Présanse Nouvelle Aquitaine, notre fédération régionale, m’a mandaté avec deux autres Directeurs de SSTI pour étudier de manière collective les solutions et dispositifs de télémédecine applicables en santé au travail. Compte tenu de la situation, nous étudions les solutions que nous avions identifiées de manière un peu plus rapide, tout en restant extrêmement rigoureux. Nous constatons que cet outil est immédiatement appropriable par les médecins du travail et peut résoudre des questions d’éloignement sur les territoires. Pour des territoires qui sont très grands, comme la Dordogne, il faut parfois plusieurs heures pour les traverser. Et 1h durant laquelle un médecin est sur la route est 1h perdue. Il est donc préférable que les médecins soient mobilisés à bon escient, notamment en leur évitant parfois de faire des déplacements, s’ils ne sont pas indispensables. Attention, on ne peut pas tout faire. Comme toute téléconsultation en médecine de ville, certains symptômes sont aisément traitables à distance. D’autres pas du tout. Le médecin du travail qui doit voir quelqu’un en visite de reprise et s’assurer de la rotation d’un membre aura du mal à le constater par visioconférence.

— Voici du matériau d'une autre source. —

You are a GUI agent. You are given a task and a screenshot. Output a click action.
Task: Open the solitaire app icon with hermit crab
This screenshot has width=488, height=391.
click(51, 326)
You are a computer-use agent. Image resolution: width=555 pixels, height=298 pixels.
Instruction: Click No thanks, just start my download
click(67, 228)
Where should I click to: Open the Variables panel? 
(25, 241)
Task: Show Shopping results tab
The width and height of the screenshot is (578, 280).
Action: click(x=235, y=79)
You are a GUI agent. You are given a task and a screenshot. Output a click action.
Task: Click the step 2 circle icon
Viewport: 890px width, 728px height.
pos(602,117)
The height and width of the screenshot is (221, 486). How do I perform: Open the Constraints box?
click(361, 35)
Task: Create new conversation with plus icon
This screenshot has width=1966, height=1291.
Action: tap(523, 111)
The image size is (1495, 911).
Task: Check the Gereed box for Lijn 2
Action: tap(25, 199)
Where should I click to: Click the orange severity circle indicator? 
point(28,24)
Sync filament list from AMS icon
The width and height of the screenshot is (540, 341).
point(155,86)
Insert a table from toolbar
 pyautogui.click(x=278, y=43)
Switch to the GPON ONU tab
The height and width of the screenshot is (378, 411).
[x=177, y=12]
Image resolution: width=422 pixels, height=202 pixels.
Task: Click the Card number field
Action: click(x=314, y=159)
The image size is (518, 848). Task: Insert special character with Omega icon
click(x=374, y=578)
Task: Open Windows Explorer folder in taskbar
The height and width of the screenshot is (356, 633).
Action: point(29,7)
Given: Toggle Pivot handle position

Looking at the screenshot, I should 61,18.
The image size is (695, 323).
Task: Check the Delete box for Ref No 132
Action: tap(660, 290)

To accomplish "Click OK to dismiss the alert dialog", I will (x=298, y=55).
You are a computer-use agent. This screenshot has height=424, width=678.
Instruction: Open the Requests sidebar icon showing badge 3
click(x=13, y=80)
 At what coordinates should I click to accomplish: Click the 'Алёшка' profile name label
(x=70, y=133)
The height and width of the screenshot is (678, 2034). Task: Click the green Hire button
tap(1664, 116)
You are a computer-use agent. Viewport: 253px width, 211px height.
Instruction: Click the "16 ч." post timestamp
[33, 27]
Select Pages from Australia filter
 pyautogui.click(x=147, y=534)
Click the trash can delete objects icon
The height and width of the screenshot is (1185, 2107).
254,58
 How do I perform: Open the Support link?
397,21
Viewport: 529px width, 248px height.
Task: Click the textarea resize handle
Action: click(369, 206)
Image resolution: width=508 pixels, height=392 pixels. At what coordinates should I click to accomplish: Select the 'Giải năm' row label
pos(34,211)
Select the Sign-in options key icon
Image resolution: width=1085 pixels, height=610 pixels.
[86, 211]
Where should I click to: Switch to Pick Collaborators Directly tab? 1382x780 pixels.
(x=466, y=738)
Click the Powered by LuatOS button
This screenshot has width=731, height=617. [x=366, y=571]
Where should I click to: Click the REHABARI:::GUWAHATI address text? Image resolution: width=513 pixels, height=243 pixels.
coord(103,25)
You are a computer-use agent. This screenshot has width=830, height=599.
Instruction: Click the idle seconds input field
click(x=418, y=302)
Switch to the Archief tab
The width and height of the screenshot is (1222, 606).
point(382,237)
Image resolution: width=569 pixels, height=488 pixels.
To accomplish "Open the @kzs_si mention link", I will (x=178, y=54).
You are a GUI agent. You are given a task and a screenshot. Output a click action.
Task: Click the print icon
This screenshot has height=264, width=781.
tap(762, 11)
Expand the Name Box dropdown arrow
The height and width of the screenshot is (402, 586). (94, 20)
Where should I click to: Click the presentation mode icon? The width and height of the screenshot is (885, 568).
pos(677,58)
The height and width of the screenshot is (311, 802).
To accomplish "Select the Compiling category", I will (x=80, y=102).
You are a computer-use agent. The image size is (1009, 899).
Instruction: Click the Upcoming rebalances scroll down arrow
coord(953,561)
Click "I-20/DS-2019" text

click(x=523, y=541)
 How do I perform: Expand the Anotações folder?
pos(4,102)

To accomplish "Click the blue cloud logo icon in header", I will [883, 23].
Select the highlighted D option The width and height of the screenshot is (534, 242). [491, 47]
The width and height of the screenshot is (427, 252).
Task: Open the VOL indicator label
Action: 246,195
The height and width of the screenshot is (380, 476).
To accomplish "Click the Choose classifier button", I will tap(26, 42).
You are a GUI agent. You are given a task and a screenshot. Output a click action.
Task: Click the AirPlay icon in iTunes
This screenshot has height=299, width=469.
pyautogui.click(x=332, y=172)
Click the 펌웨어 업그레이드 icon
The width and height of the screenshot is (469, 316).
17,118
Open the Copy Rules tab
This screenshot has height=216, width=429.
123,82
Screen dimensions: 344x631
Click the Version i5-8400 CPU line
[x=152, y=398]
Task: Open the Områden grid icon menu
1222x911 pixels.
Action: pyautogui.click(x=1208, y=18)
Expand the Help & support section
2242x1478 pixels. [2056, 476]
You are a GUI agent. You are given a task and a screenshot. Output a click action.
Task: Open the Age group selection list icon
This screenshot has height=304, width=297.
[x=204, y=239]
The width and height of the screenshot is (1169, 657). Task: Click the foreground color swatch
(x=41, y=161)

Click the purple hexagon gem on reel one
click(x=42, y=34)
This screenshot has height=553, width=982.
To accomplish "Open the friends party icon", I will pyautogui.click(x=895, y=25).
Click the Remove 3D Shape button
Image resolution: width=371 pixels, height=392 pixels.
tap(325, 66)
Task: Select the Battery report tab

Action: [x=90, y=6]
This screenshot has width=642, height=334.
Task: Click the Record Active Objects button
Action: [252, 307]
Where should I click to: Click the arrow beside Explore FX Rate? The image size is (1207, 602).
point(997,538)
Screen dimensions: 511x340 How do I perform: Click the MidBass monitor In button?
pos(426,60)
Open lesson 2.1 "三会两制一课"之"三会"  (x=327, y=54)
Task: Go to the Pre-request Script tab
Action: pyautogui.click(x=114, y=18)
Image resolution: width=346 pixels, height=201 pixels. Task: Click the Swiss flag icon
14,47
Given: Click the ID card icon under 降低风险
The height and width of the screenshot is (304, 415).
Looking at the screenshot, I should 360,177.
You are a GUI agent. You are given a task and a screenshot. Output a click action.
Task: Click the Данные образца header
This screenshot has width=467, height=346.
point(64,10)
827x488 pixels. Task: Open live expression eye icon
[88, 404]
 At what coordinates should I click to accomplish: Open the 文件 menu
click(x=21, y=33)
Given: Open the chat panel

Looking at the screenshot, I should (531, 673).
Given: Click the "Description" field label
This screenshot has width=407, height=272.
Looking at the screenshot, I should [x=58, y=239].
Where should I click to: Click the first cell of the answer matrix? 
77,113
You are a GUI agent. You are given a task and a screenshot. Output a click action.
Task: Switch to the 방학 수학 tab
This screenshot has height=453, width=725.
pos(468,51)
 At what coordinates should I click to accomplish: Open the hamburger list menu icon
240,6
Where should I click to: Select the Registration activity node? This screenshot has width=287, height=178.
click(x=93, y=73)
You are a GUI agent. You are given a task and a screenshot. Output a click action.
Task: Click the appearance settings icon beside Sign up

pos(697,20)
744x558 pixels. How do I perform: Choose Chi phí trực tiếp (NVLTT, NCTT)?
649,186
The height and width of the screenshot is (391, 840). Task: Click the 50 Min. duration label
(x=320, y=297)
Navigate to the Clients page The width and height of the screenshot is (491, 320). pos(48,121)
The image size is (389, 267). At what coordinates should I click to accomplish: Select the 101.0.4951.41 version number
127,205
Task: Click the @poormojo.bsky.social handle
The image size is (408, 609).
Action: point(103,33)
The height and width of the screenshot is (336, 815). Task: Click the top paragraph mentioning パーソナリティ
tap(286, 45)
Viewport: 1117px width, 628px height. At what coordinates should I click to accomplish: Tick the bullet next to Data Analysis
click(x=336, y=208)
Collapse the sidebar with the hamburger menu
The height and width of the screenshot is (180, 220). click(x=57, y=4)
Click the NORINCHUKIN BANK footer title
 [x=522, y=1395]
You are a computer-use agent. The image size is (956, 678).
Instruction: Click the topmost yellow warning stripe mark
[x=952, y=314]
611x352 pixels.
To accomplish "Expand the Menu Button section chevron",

Il y aura besoin d’un examen clinique du salarié pour s’assurer qu’il est bien apte à reprendre dans les conditions de travail données. Nous mettons donc en place avec les entreprises et les salariés des solutions de téléconsultation, de téléconférence, de télésuivi dans un cadre extrêmement rigoureux sur lequel Présanse travaille afin de structurer les initiatives qui se font durant cette période.
Comment apportez-vous votre soutien au secteur sanitaire et en quoi est-ce important ?
Sur la Nouvelle Aquitaine nous estimons à environ 15% le nombre de professionnels de santé au travail s’étant engagé sur la réserve sanitaire. L’autre partie des équipes reste mobilisée dans la mission de santé au travail pour accueillir les salariés ou répondre au téléphone et aux mails. Concernant la réserve sanitaire, nous régulons les appels au 15 et aidons au dépistage de la population. En Corrèze, des espaces collectifs ont été réquisitionnés par l’Agence Régionale de Santé et la préfecture pour devenir un centre de dépistage, auquel deux de nos médecins se sont portés volontaires. Nos équipes apportent leur aide en centre de dialyse également pour les soins chroniques car les hôpitaux réorientent leurs ressources pour gérer l’urgence de l’épidémie.
Ce sont des professionnels de santé, ils ont réagi de manière déontologique dans cette période de crise sanitaire en se mobilisant sans attendre d’être réquisitionnés. Bien sûr tout le personnel ne peut pas s’impliquer de cette manière-là et ceux qui le font, le font de manière extrêmement courageuse. Certaines régions sont déjà fortement touchées par l’épidémie. En Nouvelle Aquitaine on attend la vague et on ne sait pas qu’elle va en être la hauteur… mais l’ensemble des équipes de santé au travail ont immédiatement été sur le coup et restent mobilisées.